Shifting Reports on China Police Shooting Raise Questions Over Xinjiang Link
The Wall Street Journal, 15 July 2015
By Chun Han Wong and Olivia Geng – Just hours after a deadly police shooting in China this week, several leading Chinese media outlets took down reports that tied the incident to alleged terrorists from the restive region of Xinjiang—a move that signaled an apparent shift in the official version of events.
At least four Chinese media outlets—a state-run news agency and three commercial newspapers—published reports late Monday saying police in the northeastern city of Shenyang had shot dead three “Xinjiang terrorists” and wounded a fourth during a counterterrorism sweep in the city, which is the capital of Liaoning province. They cited a purported Shenyang police statement, images of which were posted on a verified microblog account run by provincial propaganda officials.
But many Web-based versions of these news reports, which also appeared in print, became inaccessible by midday Tuesday, while the original microblog post was nowhere to be found.
What remained instead were terse official and state-media reports that mentioned the shootings without referring to Xinjiang—a western border region that is the homeland of China’s Uighurs, a Turkic-speaking and mainly Muslim ethnic group. Beijing has blamed Uighur “separatists” for a series of deadly incidents that have rocked Xinjiang and increasingly spilled over into other parts of China in the past two years.
It wasn’t clear why news reports that linked Monday’s shootings to Xinjiang were taken offline. An official at the Shenyang police’s command center said he wasn’t authorized to comment. An official at the Liaoning provincial propaganda department directed queries to the Shenyang municipal government, which didn’t immediately respond to a separate request for comment.
“Four knife-wielding terrorists resisted arrest as Shenyang police moved to capture terror suspects on July 13,” the city’s public-security bureau said on its verified Weibo microblog late Monday. “In order to prevent grave harm to society, and after warnings proved fruitless, police opened fire decisively and lawfully, killing three and injuring one.
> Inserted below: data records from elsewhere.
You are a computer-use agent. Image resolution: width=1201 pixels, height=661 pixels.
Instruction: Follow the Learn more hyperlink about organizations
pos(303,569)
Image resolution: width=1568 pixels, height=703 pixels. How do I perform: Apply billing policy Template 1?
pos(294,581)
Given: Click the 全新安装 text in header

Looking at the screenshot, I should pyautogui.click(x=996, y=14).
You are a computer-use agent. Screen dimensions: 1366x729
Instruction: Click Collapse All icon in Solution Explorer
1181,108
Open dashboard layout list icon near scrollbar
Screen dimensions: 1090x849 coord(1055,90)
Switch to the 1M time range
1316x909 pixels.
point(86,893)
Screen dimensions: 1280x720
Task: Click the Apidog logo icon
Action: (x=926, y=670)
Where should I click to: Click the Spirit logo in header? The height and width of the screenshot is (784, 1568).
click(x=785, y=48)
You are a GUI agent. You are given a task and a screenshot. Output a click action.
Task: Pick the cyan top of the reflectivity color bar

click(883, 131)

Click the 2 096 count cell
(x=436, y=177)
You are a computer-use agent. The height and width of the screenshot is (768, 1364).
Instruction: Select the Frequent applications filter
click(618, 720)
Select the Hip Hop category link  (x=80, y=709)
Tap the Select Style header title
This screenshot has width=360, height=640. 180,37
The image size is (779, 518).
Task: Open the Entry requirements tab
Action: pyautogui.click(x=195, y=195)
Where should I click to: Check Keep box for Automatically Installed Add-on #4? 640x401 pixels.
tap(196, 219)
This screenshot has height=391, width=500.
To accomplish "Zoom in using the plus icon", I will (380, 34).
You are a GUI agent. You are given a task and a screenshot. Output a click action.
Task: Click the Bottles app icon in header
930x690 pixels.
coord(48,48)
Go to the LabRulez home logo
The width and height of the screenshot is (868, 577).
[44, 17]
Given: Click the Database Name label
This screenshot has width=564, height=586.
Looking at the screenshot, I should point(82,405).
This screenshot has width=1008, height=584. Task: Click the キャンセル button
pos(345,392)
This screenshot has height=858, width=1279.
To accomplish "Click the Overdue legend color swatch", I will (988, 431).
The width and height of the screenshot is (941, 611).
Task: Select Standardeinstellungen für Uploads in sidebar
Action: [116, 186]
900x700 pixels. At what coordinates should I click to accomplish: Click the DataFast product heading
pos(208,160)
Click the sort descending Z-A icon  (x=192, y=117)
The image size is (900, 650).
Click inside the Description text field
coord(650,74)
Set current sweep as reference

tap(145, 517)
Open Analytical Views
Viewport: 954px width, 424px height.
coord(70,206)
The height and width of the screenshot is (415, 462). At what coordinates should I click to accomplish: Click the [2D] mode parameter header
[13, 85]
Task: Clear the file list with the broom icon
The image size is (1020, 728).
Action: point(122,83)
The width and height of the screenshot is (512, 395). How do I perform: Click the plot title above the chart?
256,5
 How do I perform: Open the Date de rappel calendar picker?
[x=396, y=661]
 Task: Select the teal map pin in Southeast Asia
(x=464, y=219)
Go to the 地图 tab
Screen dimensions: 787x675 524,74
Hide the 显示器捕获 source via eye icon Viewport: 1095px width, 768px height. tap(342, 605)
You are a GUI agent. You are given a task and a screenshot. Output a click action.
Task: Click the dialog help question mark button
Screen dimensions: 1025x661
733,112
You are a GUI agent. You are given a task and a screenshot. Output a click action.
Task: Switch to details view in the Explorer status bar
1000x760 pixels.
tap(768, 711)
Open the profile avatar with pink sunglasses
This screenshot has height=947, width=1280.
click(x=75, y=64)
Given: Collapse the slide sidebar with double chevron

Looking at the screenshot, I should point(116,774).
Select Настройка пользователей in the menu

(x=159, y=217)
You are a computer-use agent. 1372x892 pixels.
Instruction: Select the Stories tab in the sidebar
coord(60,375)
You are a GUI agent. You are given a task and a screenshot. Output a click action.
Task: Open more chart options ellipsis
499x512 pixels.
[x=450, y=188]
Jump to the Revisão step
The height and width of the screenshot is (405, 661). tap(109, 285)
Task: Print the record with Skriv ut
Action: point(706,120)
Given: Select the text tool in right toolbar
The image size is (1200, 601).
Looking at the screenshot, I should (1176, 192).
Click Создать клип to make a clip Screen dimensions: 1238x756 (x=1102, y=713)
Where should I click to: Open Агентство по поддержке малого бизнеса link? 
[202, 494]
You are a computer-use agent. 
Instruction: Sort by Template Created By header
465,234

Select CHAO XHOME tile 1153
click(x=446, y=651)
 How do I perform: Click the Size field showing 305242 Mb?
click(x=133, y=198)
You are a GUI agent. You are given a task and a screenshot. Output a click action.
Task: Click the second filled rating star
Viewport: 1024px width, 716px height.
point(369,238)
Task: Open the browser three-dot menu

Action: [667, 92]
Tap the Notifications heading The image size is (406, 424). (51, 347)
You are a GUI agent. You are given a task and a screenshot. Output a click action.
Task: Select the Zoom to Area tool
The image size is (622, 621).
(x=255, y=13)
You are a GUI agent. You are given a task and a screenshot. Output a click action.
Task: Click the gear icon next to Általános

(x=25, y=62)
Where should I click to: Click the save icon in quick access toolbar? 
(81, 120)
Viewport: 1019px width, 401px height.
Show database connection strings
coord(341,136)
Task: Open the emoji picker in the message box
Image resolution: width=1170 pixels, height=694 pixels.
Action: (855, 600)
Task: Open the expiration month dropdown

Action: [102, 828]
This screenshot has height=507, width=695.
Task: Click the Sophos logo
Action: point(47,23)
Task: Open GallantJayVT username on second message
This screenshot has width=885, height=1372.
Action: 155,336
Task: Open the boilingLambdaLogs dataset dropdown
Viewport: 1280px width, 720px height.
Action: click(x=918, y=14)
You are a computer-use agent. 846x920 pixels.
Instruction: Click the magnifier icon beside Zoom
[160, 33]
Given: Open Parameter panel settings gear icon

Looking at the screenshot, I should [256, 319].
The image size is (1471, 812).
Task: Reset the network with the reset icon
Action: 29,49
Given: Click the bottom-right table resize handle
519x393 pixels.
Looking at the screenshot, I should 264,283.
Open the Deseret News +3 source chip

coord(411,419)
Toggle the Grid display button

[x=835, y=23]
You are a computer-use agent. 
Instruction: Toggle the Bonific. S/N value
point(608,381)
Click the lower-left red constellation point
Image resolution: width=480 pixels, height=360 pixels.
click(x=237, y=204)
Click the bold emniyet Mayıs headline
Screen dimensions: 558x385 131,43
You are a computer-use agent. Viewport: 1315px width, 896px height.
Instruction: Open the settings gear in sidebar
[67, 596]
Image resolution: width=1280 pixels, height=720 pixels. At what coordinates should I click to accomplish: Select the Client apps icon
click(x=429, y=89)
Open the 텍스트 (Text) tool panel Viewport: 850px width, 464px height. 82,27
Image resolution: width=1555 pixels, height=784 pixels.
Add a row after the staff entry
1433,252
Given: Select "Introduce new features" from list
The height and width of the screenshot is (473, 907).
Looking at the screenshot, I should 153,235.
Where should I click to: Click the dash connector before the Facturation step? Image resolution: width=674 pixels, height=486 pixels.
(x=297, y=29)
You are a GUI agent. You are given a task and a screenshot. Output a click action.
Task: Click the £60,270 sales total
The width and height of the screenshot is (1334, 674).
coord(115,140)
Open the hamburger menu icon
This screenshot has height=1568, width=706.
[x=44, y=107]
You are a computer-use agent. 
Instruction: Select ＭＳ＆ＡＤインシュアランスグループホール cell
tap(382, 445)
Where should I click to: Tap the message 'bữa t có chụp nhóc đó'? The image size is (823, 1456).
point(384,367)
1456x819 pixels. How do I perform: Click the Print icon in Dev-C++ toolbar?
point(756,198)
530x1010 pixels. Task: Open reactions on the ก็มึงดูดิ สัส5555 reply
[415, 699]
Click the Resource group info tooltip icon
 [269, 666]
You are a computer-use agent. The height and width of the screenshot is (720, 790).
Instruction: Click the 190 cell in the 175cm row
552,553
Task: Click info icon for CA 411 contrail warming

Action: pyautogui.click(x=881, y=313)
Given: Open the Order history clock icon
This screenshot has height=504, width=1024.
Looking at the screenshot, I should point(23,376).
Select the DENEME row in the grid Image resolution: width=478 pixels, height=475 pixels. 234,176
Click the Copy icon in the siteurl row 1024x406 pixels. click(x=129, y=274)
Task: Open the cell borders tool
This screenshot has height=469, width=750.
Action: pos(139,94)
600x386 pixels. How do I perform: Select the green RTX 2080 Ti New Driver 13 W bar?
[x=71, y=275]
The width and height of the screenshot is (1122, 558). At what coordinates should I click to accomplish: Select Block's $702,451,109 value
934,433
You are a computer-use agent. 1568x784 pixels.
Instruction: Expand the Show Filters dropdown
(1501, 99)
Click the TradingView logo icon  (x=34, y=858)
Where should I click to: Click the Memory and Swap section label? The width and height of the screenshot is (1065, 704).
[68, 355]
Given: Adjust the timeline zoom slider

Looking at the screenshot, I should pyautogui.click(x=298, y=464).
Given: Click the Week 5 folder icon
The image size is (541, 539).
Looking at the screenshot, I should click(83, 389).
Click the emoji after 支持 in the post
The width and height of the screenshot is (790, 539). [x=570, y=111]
There were no casualties among the public.”
This brief account didn’t contain references to alleged Xinjiang radicals, which reportedly appeared in the Shenyang police statement published on Weibo by Liaoning propaganda officials.
Images of the statement, reviewed by China Real Time, said that police had arrested 16 “terror suspects” earlier Monday before coming across four “Xinjiang terror suspects” in a rental apartment. The four suspects—who were masked and carried long knives—shouted slogans about “holy war” and assaulted police officers, forcing the officers to open fire, killing three male suspects and wounding one female suspect, the statement said.
Police then arrested a 28-year-old Uighur woman—a registered resident of Xinjiang’s Luopu county—and three children that accompanied her, the statement said, without providing any details about the children. The statement’s contents couldn’t be independently verified.
This statement and its contents were reported by the state-run China News Service, as well as three leading commercial newspapers—Beijing News, Beijing Youth Daily and Shanghai-based The Paper. A person at Beijing News said censors had requested the newspaper to remove its online report that cited the police statement. However, copies of these reports reproduced by other online news outlets remained available as of Tuesday afternoon.
Ethnic tensions between Uighurs and China’s majority Han Chinese have escalated in recent years, with religious, political and economic overtones. Chinese authorities say violence lined to Uighur separatists has risen sharply, with attacks on train stations and other public places moving beyond the usual targets of police stations and other government buildings. Security forces have responded with measures that human rights and Uighur advocacy groups have denounced as oppressive.
Exile groups say the Chinese government restricts Uighurs’ ability to worship freely and engage in certain cultural practices. Beijing maintains that it does not discriminate against Uighurs and that its policies have helped bring stability to Xinjiang.